→ **YOUR ASSIGNMENT**: Your output should be the entries below, from the first line up to and including the line with "Open @uzu_zole mention in Ziyanda's reply", reproduced exactly and with no other lines.

Stored items
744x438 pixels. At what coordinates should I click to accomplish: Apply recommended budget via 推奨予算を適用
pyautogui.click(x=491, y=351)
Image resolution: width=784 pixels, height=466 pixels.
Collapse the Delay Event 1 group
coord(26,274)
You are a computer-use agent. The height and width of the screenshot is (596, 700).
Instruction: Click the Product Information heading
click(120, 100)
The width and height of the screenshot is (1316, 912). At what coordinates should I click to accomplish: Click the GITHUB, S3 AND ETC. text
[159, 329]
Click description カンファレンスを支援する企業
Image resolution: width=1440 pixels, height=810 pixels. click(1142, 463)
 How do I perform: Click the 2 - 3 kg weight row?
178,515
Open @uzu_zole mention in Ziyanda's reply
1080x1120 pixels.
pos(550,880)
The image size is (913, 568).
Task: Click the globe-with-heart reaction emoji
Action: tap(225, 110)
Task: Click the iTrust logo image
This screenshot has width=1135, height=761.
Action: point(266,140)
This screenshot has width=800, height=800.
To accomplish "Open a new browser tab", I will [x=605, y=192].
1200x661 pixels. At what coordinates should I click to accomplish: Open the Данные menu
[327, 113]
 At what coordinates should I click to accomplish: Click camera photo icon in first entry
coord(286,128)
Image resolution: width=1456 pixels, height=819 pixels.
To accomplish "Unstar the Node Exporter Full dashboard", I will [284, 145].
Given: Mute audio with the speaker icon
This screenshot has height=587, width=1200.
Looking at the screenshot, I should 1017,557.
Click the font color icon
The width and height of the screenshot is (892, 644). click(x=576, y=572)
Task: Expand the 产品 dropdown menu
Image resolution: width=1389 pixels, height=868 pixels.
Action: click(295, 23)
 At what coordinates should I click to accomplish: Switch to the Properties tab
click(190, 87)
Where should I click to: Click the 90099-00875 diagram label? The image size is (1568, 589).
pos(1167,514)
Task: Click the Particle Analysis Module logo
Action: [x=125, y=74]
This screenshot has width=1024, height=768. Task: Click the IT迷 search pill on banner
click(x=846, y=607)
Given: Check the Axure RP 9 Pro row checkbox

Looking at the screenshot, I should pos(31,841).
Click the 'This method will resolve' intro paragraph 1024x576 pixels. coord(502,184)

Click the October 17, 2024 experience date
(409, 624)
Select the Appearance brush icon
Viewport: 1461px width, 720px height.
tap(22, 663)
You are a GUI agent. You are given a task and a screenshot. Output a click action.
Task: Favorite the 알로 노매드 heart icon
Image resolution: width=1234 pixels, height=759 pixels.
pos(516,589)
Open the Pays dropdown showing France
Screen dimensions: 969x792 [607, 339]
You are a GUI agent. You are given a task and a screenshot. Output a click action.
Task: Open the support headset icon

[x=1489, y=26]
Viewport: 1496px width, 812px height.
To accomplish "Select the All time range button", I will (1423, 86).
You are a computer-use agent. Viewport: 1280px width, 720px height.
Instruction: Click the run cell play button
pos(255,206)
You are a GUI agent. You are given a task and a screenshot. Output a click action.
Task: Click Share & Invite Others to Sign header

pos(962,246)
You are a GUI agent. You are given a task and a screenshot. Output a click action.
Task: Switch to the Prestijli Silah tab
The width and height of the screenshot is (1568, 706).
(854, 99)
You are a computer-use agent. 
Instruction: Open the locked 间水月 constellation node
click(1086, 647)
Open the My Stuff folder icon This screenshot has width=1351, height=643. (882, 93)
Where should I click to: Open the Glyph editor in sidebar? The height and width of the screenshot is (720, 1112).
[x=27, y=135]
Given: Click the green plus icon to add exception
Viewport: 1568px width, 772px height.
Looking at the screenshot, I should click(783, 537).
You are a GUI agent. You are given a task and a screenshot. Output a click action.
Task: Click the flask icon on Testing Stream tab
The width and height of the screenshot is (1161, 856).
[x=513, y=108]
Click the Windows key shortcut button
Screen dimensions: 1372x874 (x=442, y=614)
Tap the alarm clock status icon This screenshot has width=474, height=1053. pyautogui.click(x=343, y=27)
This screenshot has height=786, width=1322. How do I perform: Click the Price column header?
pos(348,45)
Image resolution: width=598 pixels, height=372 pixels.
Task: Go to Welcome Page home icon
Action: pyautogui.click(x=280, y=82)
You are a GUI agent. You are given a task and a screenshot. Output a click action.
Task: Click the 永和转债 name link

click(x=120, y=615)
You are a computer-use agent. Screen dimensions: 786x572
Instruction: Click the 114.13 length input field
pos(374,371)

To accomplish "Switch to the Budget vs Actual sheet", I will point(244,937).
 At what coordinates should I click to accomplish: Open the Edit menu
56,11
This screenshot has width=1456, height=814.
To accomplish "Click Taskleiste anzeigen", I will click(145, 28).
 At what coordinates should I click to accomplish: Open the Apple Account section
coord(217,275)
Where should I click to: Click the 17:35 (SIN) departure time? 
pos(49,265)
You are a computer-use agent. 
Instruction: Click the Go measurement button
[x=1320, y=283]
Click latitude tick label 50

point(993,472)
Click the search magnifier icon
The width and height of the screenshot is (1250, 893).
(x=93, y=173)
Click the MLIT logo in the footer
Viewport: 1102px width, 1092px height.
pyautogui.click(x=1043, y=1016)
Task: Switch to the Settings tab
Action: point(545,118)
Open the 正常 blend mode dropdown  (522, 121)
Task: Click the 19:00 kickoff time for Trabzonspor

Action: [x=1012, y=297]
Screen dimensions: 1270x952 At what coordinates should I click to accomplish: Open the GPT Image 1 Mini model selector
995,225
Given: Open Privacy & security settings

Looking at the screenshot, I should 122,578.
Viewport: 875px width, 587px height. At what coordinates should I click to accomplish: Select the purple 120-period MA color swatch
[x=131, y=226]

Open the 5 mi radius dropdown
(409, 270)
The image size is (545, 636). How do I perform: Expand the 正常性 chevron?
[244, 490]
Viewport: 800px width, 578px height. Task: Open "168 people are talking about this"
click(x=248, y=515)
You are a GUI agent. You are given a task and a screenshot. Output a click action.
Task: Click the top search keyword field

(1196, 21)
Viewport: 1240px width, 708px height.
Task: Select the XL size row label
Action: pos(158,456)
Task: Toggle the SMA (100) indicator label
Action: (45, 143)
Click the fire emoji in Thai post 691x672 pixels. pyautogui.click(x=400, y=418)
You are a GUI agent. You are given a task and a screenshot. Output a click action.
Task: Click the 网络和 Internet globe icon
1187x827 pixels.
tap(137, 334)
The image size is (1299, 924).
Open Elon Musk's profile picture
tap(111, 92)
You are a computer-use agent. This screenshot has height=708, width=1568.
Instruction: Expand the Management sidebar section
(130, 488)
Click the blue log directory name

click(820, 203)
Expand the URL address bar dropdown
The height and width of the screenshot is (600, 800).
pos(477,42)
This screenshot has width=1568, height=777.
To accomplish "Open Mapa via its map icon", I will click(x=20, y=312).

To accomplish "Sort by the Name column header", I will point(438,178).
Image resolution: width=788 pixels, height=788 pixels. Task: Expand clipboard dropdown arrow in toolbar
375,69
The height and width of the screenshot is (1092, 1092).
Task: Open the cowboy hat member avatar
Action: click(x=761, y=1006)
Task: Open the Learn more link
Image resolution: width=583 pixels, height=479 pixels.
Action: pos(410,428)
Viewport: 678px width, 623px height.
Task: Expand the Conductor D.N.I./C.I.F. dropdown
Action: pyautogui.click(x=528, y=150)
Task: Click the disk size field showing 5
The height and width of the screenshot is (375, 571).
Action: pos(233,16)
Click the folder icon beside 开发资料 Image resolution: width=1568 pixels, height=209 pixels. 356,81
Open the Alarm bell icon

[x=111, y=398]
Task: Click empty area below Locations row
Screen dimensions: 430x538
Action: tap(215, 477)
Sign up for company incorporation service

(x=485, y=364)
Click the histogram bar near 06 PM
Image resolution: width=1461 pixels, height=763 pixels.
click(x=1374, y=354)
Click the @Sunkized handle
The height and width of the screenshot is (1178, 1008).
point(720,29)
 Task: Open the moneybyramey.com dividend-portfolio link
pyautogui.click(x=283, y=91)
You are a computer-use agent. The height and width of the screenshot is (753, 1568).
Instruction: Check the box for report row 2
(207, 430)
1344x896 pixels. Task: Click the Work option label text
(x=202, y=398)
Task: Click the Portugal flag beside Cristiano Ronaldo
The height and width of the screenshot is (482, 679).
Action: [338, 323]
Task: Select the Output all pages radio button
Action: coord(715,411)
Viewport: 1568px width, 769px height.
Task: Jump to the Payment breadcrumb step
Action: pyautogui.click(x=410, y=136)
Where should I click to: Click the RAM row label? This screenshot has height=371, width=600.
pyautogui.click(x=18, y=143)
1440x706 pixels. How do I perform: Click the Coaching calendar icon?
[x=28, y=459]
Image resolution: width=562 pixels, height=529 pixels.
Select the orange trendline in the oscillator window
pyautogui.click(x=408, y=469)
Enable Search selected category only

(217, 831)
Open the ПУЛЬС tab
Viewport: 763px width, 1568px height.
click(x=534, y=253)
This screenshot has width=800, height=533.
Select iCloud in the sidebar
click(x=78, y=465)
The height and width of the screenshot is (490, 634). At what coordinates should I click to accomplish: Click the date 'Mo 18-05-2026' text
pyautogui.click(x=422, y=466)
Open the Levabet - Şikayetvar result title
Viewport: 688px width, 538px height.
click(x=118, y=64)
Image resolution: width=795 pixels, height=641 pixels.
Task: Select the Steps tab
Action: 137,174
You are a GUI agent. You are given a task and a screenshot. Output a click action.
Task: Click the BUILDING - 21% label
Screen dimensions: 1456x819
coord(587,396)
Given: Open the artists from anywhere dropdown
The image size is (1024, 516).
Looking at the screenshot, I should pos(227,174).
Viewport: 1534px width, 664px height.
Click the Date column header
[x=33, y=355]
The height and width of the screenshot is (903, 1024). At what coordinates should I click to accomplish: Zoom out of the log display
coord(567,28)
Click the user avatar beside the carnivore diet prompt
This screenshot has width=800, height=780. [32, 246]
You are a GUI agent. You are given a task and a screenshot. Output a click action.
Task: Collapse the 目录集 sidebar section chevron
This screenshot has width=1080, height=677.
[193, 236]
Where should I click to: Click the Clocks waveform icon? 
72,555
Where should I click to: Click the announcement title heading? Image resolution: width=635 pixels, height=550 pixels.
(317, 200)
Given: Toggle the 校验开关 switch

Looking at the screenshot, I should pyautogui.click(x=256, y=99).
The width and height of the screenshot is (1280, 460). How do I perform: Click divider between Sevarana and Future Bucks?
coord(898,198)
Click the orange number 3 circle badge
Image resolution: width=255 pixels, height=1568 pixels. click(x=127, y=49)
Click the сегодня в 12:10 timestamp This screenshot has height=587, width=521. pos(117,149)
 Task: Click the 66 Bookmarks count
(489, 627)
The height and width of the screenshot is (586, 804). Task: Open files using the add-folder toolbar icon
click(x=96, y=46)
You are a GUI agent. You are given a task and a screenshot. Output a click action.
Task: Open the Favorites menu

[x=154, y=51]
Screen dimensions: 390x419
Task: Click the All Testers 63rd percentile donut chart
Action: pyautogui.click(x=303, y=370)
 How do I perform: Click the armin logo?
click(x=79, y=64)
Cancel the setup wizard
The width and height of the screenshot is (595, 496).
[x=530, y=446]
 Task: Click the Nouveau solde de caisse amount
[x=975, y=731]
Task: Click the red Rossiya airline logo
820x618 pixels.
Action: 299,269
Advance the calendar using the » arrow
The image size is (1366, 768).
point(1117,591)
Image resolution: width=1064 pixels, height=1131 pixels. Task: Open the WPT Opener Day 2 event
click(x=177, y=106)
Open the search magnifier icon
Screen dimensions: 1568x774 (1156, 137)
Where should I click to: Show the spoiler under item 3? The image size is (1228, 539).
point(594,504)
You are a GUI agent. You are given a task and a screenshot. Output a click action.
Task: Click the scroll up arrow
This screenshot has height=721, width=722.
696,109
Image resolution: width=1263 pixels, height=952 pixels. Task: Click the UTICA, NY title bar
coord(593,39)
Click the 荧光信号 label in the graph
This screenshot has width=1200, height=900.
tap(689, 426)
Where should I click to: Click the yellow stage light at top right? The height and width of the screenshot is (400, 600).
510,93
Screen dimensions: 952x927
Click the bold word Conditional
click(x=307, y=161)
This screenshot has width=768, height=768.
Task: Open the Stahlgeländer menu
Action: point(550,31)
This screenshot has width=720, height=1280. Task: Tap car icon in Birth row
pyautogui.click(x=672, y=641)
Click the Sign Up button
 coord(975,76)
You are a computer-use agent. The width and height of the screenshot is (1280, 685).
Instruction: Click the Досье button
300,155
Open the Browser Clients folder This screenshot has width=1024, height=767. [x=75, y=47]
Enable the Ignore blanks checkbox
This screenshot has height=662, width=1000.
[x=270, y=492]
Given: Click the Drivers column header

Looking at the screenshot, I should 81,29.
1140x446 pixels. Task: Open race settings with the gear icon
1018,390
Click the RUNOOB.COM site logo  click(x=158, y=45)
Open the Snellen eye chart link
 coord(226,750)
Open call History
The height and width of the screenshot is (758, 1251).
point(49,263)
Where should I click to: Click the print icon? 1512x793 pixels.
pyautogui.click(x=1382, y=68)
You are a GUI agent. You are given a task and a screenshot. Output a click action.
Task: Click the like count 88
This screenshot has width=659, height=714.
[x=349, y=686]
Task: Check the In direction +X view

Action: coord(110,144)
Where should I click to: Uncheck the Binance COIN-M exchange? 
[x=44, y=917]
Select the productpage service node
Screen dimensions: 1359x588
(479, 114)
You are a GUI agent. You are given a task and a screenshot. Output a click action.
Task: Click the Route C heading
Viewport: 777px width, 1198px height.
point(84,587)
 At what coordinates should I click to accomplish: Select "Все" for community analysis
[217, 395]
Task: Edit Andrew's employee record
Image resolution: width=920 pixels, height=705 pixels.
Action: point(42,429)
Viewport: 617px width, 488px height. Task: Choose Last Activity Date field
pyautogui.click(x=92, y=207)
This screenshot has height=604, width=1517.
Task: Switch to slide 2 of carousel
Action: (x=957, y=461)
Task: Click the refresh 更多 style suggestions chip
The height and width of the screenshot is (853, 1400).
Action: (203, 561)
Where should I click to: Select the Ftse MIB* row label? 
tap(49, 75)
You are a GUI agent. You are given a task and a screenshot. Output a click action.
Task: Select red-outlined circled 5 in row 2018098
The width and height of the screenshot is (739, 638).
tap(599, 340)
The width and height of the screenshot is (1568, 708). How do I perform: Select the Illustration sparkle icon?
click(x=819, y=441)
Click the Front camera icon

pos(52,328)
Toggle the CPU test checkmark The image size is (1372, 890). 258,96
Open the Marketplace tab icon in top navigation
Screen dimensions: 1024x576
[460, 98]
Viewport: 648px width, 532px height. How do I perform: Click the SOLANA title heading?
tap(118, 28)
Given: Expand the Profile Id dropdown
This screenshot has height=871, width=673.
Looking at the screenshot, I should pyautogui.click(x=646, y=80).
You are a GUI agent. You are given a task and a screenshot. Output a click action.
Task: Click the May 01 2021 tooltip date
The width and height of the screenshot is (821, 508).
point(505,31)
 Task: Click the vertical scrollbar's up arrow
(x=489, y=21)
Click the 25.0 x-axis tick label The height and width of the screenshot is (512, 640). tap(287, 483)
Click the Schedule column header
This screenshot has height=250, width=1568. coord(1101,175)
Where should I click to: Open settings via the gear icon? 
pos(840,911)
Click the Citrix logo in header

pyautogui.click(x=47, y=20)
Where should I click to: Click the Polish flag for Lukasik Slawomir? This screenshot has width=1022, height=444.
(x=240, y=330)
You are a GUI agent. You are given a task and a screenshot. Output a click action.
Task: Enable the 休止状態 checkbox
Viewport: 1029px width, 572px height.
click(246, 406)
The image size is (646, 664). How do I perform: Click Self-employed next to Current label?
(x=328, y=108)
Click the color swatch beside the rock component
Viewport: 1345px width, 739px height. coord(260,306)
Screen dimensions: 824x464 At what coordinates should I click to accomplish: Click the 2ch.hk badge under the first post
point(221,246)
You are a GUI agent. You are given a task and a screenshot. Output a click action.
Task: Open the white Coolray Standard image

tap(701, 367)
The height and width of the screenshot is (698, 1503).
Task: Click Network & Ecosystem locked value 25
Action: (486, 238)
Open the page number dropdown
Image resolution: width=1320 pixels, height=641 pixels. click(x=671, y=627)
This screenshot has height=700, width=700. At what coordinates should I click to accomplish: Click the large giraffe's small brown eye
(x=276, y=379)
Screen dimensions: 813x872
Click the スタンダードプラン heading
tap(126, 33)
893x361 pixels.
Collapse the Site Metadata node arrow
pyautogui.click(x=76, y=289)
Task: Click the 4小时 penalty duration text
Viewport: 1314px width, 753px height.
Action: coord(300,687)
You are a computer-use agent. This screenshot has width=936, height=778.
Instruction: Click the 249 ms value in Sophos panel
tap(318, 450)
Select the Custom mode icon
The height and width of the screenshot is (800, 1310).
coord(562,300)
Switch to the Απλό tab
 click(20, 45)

→ **EXERCISE RESPONSE**:
744x438 pixels. At what coordinates should I click to accomplish: Apply recommended budget via 推奨予算を適用
pyautogui.click(x=491, y=351)
Image resolution: width=784 pixels, height=466 pixels.
Collapse the Delay Event 1 group
coord(26,274)
You are a computer-use agent. The height and width of the screenshot is (596, 700).
Instruction: Click the Product Information heading
click(120, 100)
The width and height of the screenshot is (1316, 912). At what coordinates should I click to accomplish: Click the GITHUB, S3 AND ETC. text
[159, 329]
Click description カンファレンスを支援する企業
Image resolution: width=1440 pixels, height=810 pixels. click(1142, 463)
 How do I perform: Click the 2 - 3 kg weight row?
178,515
Open @uzu_zole mention in Ziyanda's reply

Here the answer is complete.